NURS682L-APMHNPSOAPNoteTemplate-1.docx

Submit a Problem-Focused SOAP note here for grading.  You must use an actual patient from your clinical practicum.  Review the rubric for more information on how your assignment will be graded. Please use a psychiatric patient (example of diagnosis GAD, MDD, PTSD). Patient has to be geriatric patient older than 66 years old

PMHNP Problem-Focused SOAP Note

(Use this template for this Assignment)

Demographic Data

· Patient age and Patient’s gender identity

· MUST BE HIPAA compliant.

Subjective

Chief Complaint (CC):

· Place the patient’s CC complaint in Quotes

History of Present Illness (HPI):

· Reason for an appointment today.

· The events that led to hospitalization or clinic visits today.

· Include symptoms, relieving factors, and past compliance or non-compliance with medications

· Any adverse effects from past medication use

· Sleep patterns – number of hours of sleep per day, early wakefulness, not being able to initiate sleep, not able to stay asleep, etc.

· Suicide or homicide thoughts present

· Any self-care or Activity of Daily Living (ADL) such as eating, drinking liquids, self-care deficits or issues noted?

· Presence/description of psychosis (if psychosis, command or non-command)

Past Psychiatric History (PSH):

· Past psychiatric diagnoses

· Past hospitalizations

· Past psychiatric medications use

· Any non-compliance issues in the past?

· Any meds that didn’t work for this patient?

Family History of Psychiatric Conditions or Diagnoses:

· Mother/father, siblings, grandparents, or direct relatives

Social History: 

· Include nutrition, exercise, substance use (details of use), sexual history/preference, occupation (type), highest school achievement, financial problems, legal issues, children, history of personal abuse (including sexual, emotional, or physical).

Allergies:

· to medications, foods, chemicals, and other.

Review of Systems (ROS) (Physical Complaints):

· Any physical complaints by body system? (Respiratory, Cardiac, Renal, etc.)

Objective

Mental Status Exam:

· This is not physical exam.

· Mini-Mental Status Exam (MMSE) – Full exam

Assessment (Diagnosis)

Differentials

· Two ( 2) differential diagnoses with ICD-10 codes.

· Must include rationale using DSM-5 Criteria ( Required)

· Why didn’t you pick these as a major diagnosis?

Working Diagnosis

· Final or working diagnosis ( 1), with ICD-10 code.

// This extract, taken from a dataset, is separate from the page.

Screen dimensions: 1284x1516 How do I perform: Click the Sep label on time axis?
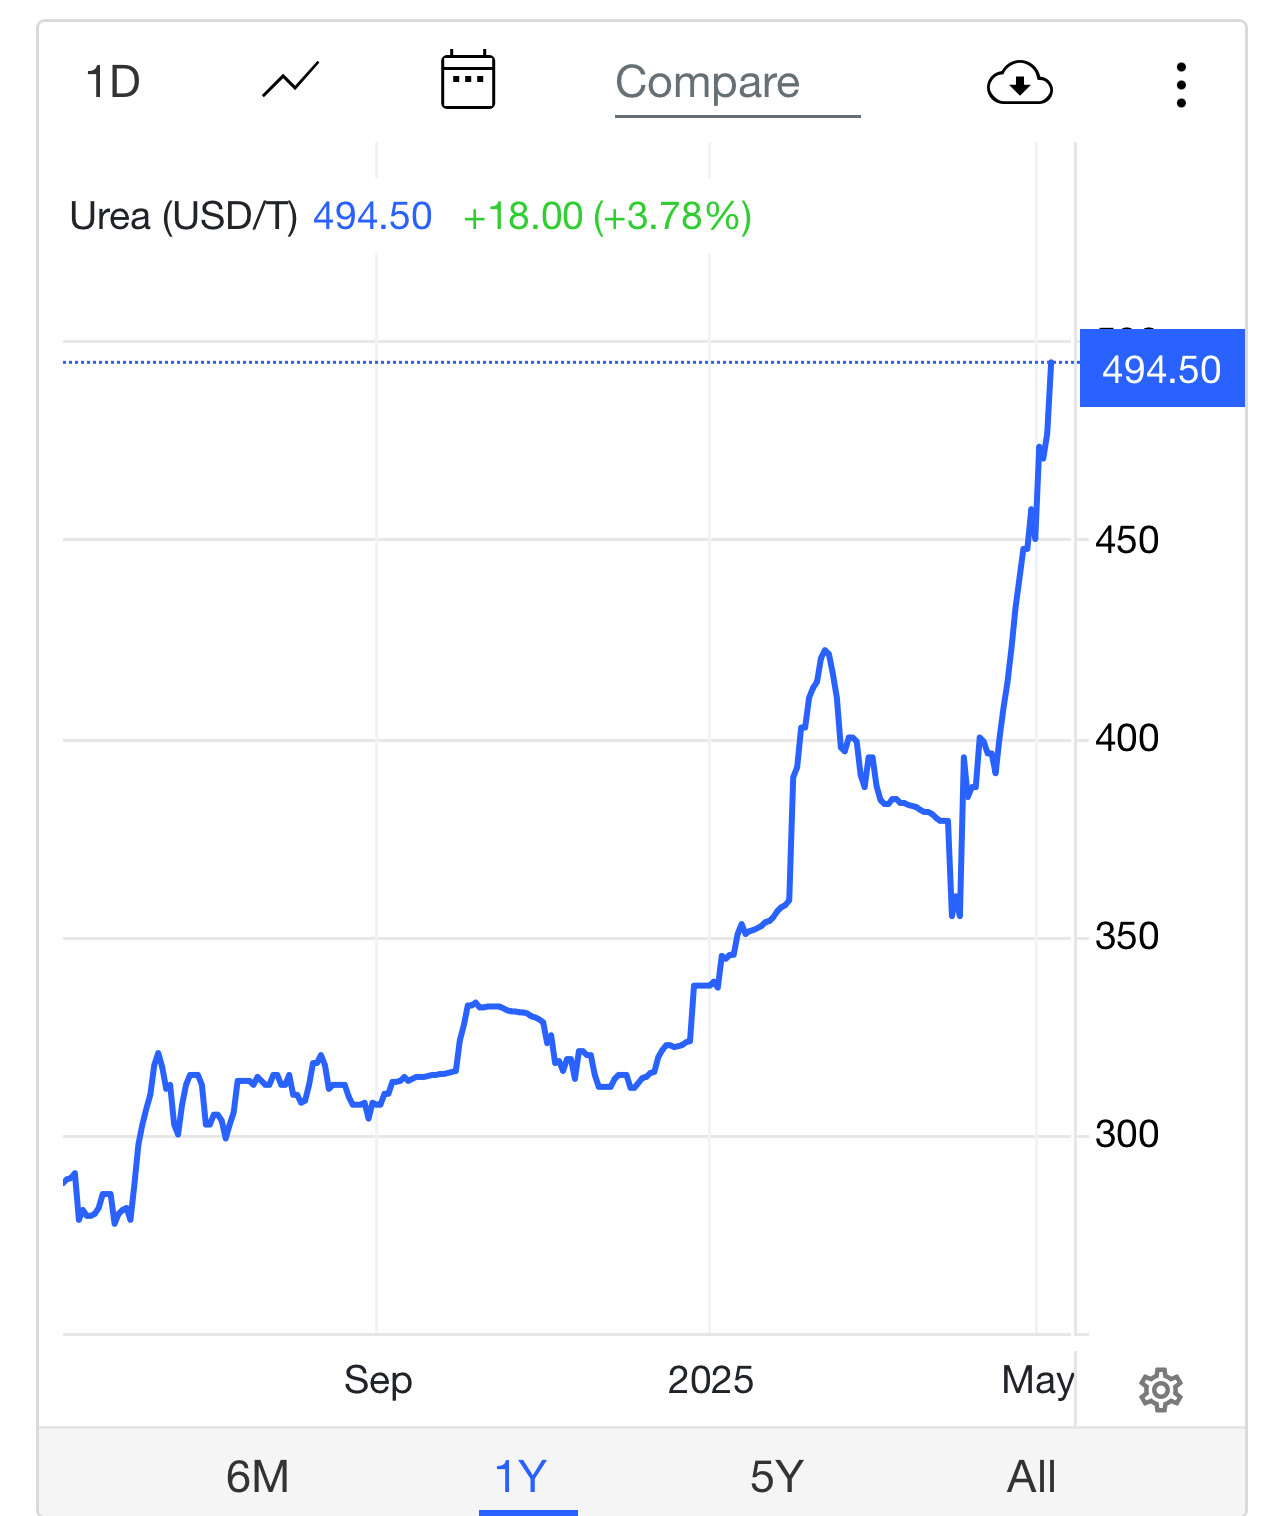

· Must include rationale using DSM-5 criteria required – Which symptoms/signs in the DSM-5 the patient matches mostly)

Plan

Treatment Plan (Tx Plan):

· Pharmacologic: Include full information for each medication(s) prescribed

· Refill Provided: Include full information for each medication(s) refilled

Patient Education:

· including specific medication teaching points

· Was risk versus benefit of current treatment plan addressed for meds or treatment

· Risk versus benefit of non-FDA approved for working diagnosis – Off-label use of medication education to patient addressed?

Prognosis:

· Make Decision for prognosis: Good, Fair, Poor

· Provide brief statement lending support for or against the decided prognosis.

Therapy Recommendations:

· Type(s) of therapy recommended.

Referral/Follow-up:

· Did you recommend follow-up with Psychiatrist, PCP, or other specialist or healthcare professionals?

· When is the subsequent follow-up?

· Include rationale for the F/U recommendation or referral.

Reference(s):

· Include American Psychological Association (APA) formatted references.

· Include a reference from the American Psychiatric Association’s Diagnostic and Statistical Manual of Mental Health Disorders (DSM-5) or the accompanying Desk Reference of Diagnostic Criteria from DSM-5.

· Minimum 2 references are required.